I'm still as perplexed as (Wasps director of rugby) Ian MacGeechan about how we didn't manage to inflict greater humiliation on a Wasps side that was as poor as I've seen play at Edgeley Park.

We managed to nil them for the first time in 32 years of competitive rugby but we should've secured a winning bonus point too. Why this didn't happen is beyond me.

We dominated territorially from the outset and out-thought and outplayed them throughout the course of the whole game.

Our pack was dominant, our set-piece as good as it's been all season, our penalty count was thankfully minimal and our open, running back play as slick and fluid as I've seen for some time, but we just couldn't break them down.

Mind you, perhaps I shouldn't be over-critical. Any team whose defence is marshalled by Shaun Edwards, love him or hate him, is never going to be a pushover.

The rush defence that Wasps employ has served them well over the years and is generally effective against most teams.

Let's not forget, this same team, bar for one or two minor changes, pushed a second string Leicester Tigers close last week. Maybe Wasps weren't as poor as I've suggested but were made to look that way by our team.

James Haskell, the very highly-rated back row forward, was anonymous. Magnus Lund and Chris Jones made sure of that.

Danny Cipriani, who was fortunate to stay on the pitch for the full 80 minutes, is one of England's brightest prospects, but he'll probably see Ben Foden in his nightmares and dread any future high balls that come his way.

Whether England comes a-calling for him or not is in the hands of others but, it's always worth remembering, reputation means nothing in rugby. You're only as good as your last game - a lesson our Antipodean friends and perhaps some of our World Cup stars might also care to remember.

Before the season started our coaches issued a challenge to the remaining members of the squad: if you want to cement a place in the team, go out and prove your worth and fight for the shirt.

Well, Lund, Foden, Sean Cox, Neil Briggs, David Tait and Lee Thomas have done just that. They've improved with every game and against Wasps they put in their most effective performance to date, with Thomas, Foden and Cox shining brightly.

What more can they do to keep their place when our absent stars return?
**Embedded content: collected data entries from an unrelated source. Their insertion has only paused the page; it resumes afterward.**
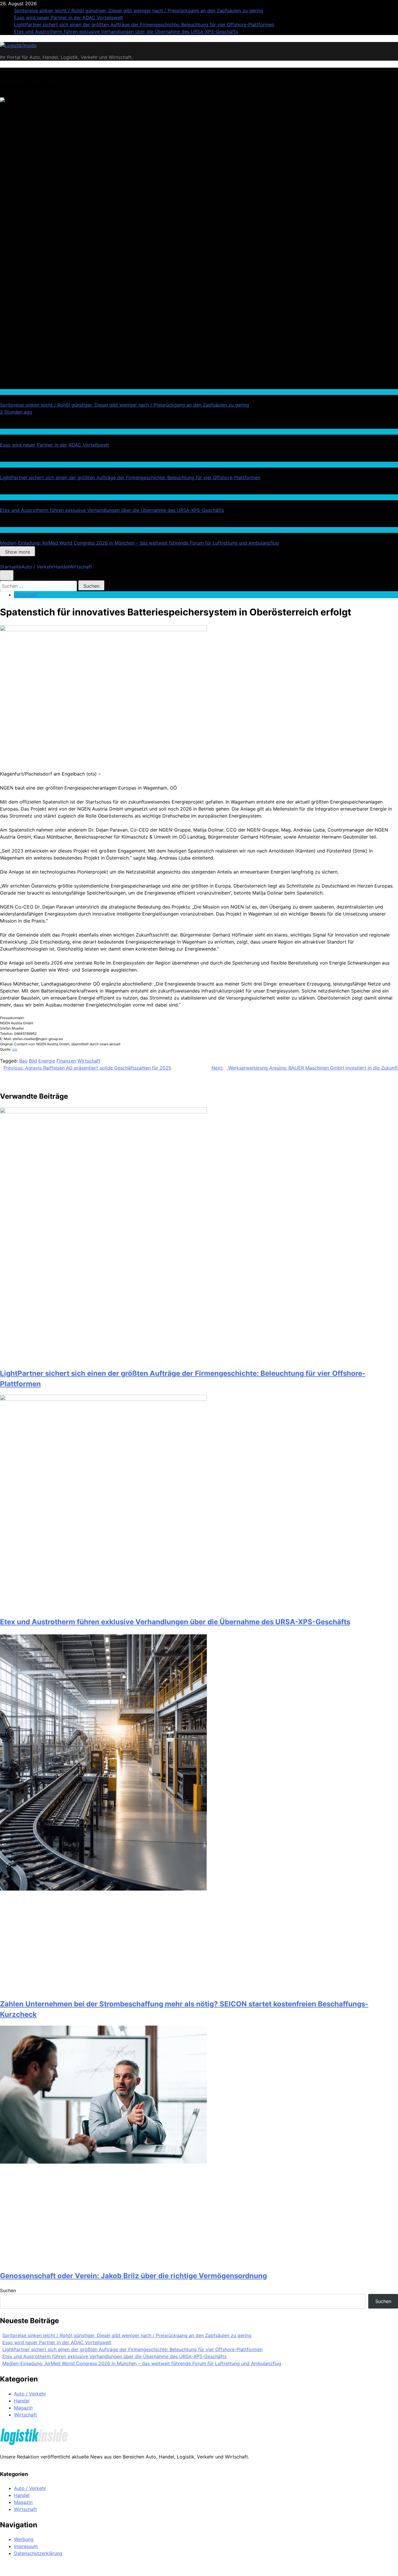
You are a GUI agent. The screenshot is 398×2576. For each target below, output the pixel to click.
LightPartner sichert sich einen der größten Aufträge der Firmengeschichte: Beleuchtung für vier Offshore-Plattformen (144, 24)
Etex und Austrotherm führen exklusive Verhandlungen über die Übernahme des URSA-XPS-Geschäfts (126, 31)
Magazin (23, 2408)
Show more (17, 552)
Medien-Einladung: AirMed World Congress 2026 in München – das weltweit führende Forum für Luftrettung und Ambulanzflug (139, 543)
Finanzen (66, 1061)
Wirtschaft (10, 464)
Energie (46, 1061)
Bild (33, 1061)
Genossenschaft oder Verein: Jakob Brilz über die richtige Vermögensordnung (133, 2276)
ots (14, 1049)
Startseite (11, 567)
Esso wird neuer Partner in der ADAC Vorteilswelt (68, 17)
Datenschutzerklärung (38, 2553)
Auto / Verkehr (13, 391)
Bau (23, 1061)
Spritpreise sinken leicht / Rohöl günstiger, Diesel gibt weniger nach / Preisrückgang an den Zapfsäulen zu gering (138, 10)
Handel (61, 567)
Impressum (26, 2546)
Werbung (24, 2539)
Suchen (8, 2290)
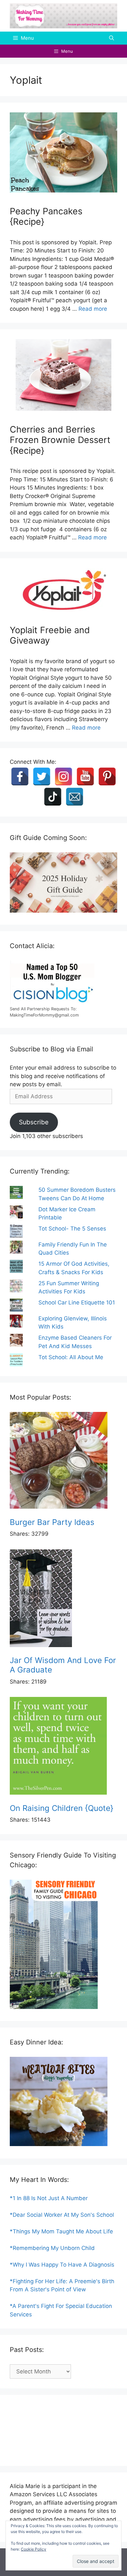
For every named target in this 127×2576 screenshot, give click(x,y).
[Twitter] (42, 776)
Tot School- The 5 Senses (72, 1228)
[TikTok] (53, 797)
That's the $64,000 question. Personally I can't see how Thomas can ever expect to retain his place when Luke McAlister joins us in November.

Too much money has been staked on his reputation as one of rugby's superstars. How can you not play him in the circumstances?

This is what concerns and troubles me. It must be incredibly demoralising to know that even if you play out of your skin, there's every chance that you'll still slip back to being either just a fringe player once again or a bench-warmer.

Who would you choose, given the choice and opportunity between Cox and Jones, Foden or Rory Lamont, or Thomas and McAlister?

I know I'd struggle in my mind, though I suspect my heart would probably rule my head. Then again, that's why I'm not a Premiership coach. Fortunately I don't have to make those decisions.

Perhaps it's worth bearing in mind though that sometimes words said off the cuff, without the necessary thought about consequences, can occasionally come back to bite at the most unexpected times.

Remember the promises about Edgeley Park that were made at Heywood Road? That's nearly four years ago now and the consequences still rumble on.

Maybe words are sometimes best left unsaid?